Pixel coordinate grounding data
═══

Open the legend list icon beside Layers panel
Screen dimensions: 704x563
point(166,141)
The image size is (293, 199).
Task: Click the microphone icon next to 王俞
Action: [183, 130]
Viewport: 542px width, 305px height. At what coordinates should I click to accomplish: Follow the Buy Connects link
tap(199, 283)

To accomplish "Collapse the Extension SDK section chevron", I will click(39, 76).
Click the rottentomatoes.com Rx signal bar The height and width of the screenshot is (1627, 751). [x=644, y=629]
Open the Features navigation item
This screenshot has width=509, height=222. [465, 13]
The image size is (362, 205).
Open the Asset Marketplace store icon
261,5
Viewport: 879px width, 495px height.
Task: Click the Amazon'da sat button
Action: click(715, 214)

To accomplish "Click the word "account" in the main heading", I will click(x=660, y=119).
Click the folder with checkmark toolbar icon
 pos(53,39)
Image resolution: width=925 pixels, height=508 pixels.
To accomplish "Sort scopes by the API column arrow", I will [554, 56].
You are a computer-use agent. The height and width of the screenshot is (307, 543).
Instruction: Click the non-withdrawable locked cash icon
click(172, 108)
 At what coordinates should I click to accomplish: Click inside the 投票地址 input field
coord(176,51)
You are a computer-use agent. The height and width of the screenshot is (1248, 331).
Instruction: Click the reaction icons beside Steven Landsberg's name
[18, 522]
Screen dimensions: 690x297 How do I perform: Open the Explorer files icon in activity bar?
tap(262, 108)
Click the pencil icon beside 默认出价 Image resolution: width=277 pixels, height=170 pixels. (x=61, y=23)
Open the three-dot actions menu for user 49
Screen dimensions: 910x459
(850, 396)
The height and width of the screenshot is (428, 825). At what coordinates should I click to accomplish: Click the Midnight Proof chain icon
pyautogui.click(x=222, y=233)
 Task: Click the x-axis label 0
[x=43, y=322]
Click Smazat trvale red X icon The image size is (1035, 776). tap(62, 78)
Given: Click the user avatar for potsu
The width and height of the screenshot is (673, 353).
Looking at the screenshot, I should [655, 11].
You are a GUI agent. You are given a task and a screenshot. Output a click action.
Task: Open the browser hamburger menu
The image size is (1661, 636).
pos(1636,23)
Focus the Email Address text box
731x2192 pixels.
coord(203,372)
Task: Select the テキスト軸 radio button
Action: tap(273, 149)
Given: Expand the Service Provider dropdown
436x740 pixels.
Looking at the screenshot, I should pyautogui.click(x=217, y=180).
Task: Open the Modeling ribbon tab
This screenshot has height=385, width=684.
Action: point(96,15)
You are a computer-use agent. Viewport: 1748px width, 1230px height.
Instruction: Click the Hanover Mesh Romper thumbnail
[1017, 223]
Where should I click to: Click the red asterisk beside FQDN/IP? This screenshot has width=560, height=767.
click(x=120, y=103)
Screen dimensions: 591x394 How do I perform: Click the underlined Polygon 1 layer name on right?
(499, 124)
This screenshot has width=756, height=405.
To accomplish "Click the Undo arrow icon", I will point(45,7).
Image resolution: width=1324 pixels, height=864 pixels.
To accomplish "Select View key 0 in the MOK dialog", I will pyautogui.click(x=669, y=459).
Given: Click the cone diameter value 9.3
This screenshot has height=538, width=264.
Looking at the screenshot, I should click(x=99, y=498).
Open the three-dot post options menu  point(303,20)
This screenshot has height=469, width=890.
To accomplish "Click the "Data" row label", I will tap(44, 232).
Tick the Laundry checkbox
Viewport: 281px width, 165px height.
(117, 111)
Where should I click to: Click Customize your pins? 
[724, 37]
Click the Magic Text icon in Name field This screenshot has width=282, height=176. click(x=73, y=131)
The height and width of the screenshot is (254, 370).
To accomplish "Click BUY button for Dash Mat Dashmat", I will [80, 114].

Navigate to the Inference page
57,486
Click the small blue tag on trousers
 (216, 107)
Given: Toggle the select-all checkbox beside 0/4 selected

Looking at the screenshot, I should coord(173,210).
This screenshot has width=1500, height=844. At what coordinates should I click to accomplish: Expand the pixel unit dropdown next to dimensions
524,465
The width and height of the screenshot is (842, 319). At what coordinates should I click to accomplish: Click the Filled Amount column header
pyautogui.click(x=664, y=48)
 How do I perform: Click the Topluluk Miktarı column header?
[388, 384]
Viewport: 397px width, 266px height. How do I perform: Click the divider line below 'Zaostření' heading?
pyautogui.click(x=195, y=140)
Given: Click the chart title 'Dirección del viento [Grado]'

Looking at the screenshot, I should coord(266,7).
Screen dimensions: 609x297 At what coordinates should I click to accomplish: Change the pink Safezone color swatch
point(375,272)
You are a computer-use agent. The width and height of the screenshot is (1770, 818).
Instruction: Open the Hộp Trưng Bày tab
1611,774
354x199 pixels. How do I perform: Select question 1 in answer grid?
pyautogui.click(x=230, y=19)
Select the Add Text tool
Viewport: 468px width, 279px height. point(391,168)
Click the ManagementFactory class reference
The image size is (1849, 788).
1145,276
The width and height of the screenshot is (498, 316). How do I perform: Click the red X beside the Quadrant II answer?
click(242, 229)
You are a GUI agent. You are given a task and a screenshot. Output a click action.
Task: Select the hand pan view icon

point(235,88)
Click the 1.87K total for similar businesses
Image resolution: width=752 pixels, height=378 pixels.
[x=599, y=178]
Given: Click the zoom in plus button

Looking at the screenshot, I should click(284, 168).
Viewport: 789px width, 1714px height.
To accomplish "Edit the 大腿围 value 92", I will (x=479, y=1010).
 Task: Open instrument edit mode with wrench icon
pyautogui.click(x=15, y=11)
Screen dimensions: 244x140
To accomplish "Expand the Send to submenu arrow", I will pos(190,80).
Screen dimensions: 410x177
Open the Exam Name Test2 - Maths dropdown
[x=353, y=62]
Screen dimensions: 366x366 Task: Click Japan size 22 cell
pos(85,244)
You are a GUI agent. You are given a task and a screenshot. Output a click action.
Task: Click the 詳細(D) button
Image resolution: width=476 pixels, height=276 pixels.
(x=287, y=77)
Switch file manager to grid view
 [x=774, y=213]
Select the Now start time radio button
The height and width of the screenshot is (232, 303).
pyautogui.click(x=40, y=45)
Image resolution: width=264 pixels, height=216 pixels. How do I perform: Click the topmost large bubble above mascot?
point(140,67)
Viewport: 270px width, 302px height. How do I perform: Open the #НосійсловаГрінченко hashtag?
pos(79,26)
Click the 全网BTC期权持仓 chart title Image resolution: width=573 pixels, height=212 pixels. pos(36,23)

═══

Give back, exactly as written, the stretch from the line with "The width and height of the screenshot is (673, 353)." through the line with "Given: Expand the Service Provider dropdown", and no other lines from the records above.

• _EXERCISE RESPONSE_:
The width and height of the screenshot is (673, 353).
Looking at the screenshot, I should [655, 11].
You are a GUI agent. You are given a task and a screenshot. Output a click action.
Task: Open the browser hamburger menu
The image size is (1661, 636).
pos(1636,23)
Focus the Email Address text box
731x2192 pixels.
coord(203,372)
Task: Select the テキスト軸 radio button
Action: tap(273, 149)
Given: Expand the Service Provider dropdown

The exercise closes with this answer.